Wednesday, November 19, 2014

15. Irenaeus was not a disinterested 'scholar,' his opinions should not be blindly trusted

that Irenaeus testimony is "often quite untrustworthy" [Skinner, International Critical Commentary p. 141] is a vast understatement.  Sense describes him as a 'dishonest' writer [A Critical and Historical Enquiry Into the Origin of the Third Gospel p. 43] and commenting on one of his falsifications notes:
Here the unfairness and roguery of Irenaeus in short quoting the passage become apparent. The first clause of the verse is couched in coarse language unbecoming the disciple of the Lord, whose language elsewhere is decent. The first clause of the verse is alien to the subject which the disciple of the Lord is discussing, viz., that of Antichrists. These two considerations alone, apart from others, justify me in pronouncing this clause to be an interpolation, which in all probability Irenaeus knew to be a forgery, if he was not the forger himself. [p. 115]
Stuart George Hall more recently argues that Irenaeus was known as a "fixer" or 'fraud' to many of his contemporaries [Hall Doctrine and Practice in the Early Church p. 61]

Irenaeus was above all else a successful propagandist for his own imagination.  He created a scenario where four gospels 'together' = the true gospel.  It was as much a way of rejecting rival traditions even more that it was an explanative too with respect to textual criticism.  Irenaeus assumes as his starting point that the four canonical gospels were associated go back to four of the earliest possible witnesses.  While he cannot find a single authority to back up his claims that the four should be taken as one gospel, it is even more surprising that he can't find a near contemporary witness for the specific gospel forms he put together to make up his fourfold canon.

For instance Polycarp isn't cited as a witness for 'according to John' nor are there any Johannine references in Polycarp's only known letter.  Indeed the established authorities in Rome, a contemporary of Irenaeus and someone likely associated with the production of the Martyrdom of Polycarp, rejects the gospel as spurious.  The same situation seems to be associated with the claims about 'according to Luke' in relation to the 'anonymous' Pauline gospel of the Marcionites.  Yet there is an even clear example of Irenaeus's eyebrow raising efforts to 'back up' the existence of his particular gospel texts.

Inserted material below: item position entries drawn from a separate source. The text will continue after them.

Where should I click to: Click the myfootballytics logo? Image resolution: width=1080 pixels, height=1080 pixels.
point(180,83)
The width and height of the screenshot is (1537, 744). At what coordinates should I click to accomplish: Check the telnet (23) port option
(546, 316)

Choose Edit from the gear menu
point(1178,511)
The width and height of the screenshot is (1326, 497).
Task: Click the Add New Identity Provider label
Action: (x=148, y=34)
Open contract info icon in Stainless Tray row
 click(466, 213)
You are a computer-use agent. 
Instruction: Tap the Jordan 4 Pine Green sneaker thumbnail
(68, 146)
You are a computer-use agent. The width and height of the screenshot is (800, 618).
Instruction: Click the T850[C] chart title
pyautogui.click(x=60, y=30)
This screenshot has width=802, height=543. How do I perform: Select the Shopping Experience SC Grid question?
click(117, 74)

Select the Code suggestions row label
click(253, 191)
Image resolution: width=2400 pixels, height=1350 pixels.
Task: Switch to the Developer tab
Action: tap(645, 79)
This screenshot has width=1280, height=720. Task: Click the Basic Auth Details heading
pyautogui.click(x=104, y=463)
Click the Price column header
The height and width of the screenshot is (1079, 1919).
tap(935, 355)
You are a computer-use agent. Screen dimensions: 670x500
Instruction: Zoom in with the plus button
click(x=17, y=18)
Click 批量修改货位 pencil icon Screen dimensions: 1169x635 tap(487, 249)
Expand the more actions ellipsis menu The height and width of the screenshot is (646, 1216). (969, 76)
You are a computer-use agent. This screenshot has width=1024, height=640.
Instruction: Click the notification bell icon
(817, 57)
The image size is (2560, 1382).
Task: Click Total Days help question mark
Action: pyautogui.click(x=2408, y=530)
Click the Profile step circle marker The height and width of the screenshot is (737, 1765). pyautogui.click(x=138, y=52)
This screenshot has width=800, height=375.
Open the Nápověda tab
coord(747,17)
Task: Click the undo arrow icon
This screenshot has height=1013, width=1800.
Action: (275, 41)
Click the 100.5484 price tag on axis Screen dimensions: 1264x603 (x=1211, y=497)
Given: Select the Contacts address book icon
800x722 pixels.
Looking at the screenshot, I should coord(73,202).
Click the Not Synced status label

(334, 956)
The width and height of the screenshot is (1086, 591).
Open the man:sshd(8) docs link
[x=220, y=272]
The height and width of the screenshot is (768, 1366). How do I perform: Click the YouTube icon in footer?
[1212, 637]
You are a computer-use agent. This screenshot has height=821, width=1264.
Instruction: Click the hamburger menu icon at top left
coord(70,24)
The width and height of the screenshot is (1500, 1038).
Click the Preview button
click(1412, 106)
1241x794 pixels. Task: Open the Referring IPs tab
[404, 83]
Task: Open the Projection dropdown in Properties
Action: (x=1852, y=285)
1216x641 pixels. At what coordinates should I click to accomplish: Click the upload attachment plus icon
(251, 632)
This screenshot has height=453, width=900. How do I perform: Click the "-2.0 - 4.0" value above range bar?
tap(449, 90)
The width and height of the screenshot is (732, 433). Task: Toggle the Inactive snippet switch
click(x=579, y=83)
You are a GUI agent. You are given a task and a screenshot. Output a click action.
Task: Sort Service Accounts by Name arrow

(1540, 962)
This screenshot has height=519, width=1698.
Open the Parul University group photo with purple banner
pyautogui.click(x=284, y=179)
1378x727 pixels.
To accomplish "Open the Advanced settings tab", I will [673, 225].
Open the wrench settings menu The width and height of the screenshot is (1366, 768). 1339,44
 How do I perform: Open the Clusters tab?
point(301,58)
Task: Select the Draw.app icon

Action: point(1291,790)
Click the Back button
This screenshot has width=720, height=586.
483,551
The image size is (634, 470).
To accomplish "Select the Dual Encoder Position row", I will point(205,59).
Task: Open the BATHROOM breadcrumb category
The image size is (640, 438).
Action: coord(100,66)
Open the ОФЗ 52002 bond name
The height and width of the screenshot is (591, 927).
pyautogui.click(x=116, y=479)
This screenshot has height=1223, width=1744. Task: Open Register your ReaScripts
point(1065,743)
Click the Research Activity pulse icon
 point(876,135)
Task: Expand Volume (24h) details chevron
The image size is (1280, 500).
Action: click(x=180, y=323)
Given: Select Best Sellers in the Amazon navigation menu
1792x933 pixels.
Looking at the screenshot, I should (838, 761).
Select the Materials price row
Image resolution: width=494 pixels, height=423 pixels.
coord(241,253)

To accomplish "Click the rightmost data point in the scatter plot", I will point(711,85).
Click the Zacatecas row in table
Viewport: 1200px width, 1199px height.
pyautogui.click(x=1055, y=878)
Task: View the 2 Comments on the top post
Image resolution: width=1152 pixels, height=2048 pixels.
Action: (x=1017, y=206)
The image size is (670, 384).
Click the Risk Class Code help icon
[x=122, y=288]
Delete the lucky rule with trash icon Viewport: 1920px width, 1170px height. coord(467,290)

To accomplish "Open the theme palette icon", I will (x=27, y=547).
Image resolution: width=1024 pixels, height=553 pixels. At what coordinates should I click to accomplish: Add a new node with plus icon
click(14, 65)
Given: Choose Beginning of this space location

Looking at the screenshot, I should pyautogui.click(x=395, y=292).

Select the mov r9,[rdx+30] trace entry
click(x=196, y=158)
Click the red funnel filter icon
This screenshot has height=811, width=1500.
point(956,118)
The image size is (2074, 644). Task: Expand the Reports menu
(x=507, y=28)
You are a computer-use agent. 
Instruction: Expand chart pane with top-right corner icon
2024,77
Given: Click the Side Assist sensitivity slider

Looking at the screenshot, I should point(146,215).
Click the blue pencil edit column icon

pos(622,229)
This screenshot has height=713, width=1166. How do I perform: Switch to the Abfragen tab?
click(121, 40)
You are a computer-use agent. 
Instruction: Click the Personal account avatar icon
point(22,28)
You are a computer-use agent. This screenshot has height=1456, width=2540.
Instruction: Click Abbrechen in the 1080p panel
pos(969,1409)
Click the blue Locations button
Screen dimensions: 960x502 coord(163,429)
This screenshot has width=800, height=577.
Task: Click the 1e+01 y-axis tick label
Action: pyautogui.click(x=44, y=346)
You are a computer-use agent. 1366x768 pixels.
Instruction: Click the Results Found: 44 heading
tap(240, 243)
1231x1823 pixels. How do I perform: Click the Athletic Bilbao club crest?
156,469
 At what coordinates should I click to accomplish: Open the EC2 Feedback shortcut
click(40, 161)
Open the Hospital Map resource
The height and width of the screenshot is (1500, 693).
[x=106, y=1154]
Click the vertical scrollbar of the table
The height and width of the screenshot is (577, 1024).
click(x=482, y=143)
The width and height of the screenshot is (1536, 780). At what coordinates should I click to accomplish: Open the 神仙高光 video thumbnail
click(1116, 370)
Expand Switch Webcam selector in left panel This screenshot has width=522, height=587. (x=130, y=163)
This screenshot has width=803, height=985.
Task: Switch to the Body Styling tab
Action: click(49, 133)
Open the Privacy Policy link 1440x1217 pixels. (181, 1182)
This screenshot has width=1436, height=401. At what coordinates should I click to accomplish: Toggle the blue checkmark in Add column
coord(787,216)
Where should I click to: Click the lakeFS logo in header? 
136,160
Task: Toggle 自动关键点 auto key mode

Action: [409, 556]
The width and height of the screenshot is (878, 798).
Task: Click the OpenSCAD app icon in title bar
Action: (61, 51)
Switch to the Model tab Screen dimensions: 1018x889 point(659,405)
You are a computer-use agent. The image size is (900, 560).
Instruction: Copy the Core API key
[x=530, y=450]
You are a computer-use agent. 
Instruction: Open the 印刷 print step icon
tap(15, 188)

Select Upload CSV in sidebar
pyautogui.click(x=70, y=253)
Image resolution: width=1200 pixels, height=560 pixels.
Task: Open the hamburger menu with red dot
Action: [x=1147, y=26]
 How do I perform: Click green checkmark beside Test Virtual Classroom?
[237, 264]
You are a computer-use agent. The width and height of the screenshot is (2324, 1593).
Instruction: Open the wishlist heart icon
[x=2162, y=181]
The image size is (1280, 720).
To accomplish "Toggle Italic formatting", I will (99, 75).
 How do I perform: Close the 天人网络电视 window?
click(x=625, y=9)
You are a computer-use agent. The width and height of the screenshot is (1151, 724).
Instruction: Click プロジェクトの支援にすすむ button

In the case of 'according to Matthew' he sets up as his 'ur-gospel' a text which he derived out of his own imagination, or better yet a deliberately false reading of his predecessor Papias of Hieropolis:
that tradition which originates from the apostles, [and] which is preserved by means of the succession of presbyters in the Churches, they object to tradition, saying that they themselves are wiser not merely than the presbyters, but even than the apostles, because they have discovered the unadulterated truth. For [they maintain] that the apostles intermingled the things of the law with the words of the Saviour 
These words have been demonstrated time and again (most recently Watson) to be misrepresentations of Papias's statement regarding Matthew collecting 'sayings of the Lord.'  No one can honestly claim that this 'sayings collection' witnessed by Papias was our gospel according to Mark.  As we just there were also questions raised about his introduction of the gospel according to John, the gospel according to Mark and finally the gospel according to Luke.  Irenaeus merely set up four 'shortened' texts to correspond with four heretical communities in the late second century Church.  His purpose was clearly to foster greater ecumenism in a manner very similar to the Mishnah within the Jewish community, a text which was codified at the very same time.